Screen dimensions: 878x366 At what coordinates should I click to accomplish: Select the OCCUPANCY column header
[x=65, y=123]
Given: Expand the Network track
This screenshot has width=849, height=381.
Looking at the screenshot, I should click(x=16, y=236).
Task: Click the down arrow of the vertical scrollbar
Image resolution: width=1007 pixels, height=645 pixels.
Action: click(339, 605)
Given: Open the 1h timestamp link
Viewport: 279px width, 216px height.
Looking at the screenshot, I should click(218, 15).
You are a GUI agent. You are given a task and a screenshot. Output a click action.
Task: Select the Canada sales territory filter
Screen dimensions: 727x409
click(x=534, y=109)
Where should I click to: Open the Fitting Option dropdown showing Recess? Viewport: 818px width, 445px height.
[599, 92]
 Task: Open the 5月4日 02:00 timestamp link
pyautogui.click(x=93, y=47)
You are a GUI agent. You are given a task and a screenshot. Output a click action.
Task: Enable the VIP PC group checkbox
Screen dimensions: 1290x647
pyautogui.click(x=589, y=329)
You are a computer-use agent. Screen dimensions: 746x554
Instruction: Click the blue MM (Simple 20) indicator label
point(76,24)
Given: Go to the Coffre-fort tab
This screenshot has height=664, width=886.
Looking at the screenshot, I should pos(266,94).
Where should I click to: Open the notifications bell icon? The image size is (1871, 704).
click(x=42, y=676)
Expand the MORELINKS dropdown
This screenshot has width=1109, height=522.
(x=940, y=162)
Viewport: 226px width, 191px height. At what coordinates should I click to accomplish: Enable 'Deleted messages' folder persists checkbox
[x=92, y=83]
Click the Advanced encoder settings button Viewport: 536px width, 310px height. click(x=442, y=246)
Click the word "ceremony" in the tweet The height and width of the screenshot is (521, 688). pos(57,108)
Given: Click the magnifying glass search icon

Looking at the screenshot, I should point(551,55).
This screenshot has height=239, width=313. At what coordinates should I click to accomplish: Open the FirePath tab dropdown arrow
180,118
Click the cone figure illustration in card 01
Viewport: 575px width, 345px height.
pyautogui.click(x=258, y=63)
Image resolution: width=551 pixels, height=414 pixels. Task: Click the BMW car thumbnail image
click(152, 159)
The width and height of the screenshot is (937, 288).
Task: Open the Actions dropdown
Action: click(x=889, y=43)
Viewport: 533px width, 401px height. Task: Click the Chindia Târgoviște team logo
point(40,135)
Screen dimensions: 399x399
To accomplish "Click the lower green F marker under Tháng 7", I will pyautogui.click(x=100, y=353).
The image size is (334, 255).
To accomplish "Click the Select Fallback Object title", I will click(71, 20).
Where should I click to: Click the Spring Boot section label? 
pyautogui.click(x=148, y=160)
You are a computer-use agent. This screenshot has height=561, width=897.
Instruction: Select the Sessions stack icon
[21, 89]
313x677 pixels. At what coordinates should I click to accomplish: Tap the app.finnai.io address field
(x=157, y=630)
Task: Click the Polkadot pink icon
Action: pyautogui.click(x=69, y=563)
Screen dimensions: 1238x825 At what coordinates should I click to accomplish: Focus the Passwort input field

Work to complete:
Looking only at the listing, say how many lines include "computer"; reply with the number alone.

Result below:
2